* **Instructions for the task**
Only an exact copy of the records below will serve as the answer.

(Supplied information)

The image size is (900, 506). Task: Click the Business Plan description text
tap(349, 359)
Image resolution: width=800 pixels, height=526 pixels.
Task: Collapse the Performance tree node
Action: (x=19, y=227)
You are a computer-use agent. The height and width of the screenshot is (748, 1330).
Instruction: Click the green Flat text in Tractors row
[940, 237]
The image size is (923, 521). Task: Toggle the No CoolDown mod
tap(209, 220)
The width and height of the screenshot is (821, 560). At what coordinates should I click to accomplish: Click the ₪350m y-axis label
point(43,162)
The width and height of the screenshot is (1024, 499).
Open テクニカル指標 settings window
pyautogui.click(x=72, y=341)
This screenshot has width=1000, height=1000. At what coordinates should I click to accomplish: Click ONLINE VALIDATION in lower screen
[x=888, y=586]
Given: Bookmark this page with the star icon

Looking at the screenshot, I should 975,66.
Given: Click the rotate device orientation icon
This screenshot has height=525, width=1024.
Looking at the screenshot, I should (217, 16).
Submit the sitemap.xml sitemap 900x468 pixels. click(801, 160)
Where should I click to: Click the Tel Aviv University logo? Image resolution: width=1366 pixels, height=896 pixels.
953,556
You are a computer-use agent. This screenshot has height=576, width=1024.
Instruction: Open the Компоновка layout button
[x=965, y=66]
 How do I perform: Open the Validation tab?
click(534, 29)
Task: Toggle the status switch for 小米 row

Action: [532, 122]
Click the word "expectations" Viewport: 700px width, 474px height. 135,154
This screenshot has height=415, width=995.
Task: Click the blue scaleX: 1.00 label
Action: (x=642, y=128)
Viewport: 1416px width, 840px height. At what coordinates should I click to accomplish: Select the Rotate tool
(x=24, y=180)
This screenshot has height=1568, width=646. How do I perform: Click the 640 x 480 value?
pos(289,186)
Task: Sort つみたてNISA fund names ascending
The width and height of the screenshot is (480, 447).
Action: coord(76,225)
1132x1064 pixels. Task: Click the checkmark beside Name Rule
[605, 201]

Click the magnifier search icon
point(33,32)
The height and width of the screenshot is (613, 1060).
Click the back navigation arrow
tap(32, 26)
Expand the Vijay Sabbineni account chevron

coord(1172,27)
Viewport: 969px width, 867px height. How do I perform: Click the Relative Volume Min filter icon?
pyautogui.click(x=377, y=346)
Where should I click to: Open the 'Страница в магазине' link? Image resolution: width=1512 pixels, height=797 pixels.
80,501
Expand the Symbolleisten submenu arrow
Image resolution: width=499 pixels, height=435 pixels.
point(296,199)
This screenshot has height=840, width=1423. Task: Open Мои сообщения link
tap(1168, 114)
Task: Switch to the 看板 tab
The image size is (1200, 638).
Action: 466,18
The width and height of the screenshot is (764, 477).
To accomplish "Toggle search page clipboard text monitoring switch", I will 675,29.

(End Supplied information)

* **Response to the task**
The image size is (900, 506). Task: Click the Business Plan description text
tap(349, 359)
Image resolution: width=800 pixels, height=526 pixels.
Task: Collapse the Performance tree node
Action: (x=19, y=227)
You are a computer-use agent. The height and width of the screenshot is (748, 1330).
Instruction: Click the green Flat text in Tractors row
[940, 237]
The image size is (923, 521). Task: Toggle the No CoolDown mod
tap(209, 220)
The width and height of the screenshot is (821, 560). At what coordinates should I click to accomplish: Click the ₪350m y-axis label
point(43,162)
The width and height of the screenshot is (1024, 499).
Open テクニカル指標 settings window
pyautogui.click(x=72, y=341)
This screenshot has width=1000, height=1000. At what coordinates should I click to accomplish: Click ONLINE VALIDATION in lower screen
[x=888, y=586]
Given: Bookmark this page with the star icon

Looking at the screenshot, I should 975,66.
Given: Click the rotate device orientation icon
This screenshot has height=525, width=1024.
Looking at the screenshot, I should (217, 16).
Submit the sitemap.xml sitemap 900x468 pixels. click(801, 160)
Where should I click to: Click the Tel Aviv University logo? Image resolution: width=1366 pixels, height=896 pixels.
953,556
You are a computer-use agent. This screenshot has height=576, width=1024.
Instruction: Open the Компоновка layout button
[x=965, y=66]
 How do I perform: Open the Validation tab?
click(534, 29)
Task: Toggle the status switch for 小米 row

Action: [532, 122]
Click the word "expectations" Viewport: 700px width, 474px height. 135,154
This screenshot has height=415, width=995.
Task: Click the blue scaleX: 1.00 label
Action: (x=642, y=128)
Viewport: 1416px width, 840px height. At what coordinates should I click to accomplish: Select the Rotate tool
(x=24, y=180)
This screenshot has height=1568, width=646. How do I perform: Click the 640 x 480 value?
pos(289,186)
Task: Sort つみたてNISA fund names ascending
The width and height of the screenshot is (480, 447).
Action: coord(76,225)
1132x1064 pixels. Task: Click the checkmark beside Name Rule
[605, 201]

Click the magnifier search icon
point(33,32)
The height and width of the screenshot is (613, 1060).
Click the back navigation arrow
tap(32, 26)
Expand the Vijay Sabbineni account chevron

coord(1172,27)
Viewport: 969px width, 867px height. How do I perform: Click the Relative Volume Min filter icon?
pyautogui.click(x=377, y=346)
Where should I click to: Open the 'Страница в магазине' link? Image resolution: width=1512 pixels, height=797 pixels.
80,501
Expand the Symbolleisten submenu arrow
Image resolution: width=499 pixels, height=435 pixels.
point(296,199)
This screenshot has height=840, width=1423. Task: Open Мои сообщения link
tap(1168, 114)
Task: Switch to the 看板 tab
The image size is (1200, 638).
Action: 466,18
The width and height of the screenshot is (764, 477).
To accomplish "Toggle search page clipboard text monitoring switch", I will 675,29.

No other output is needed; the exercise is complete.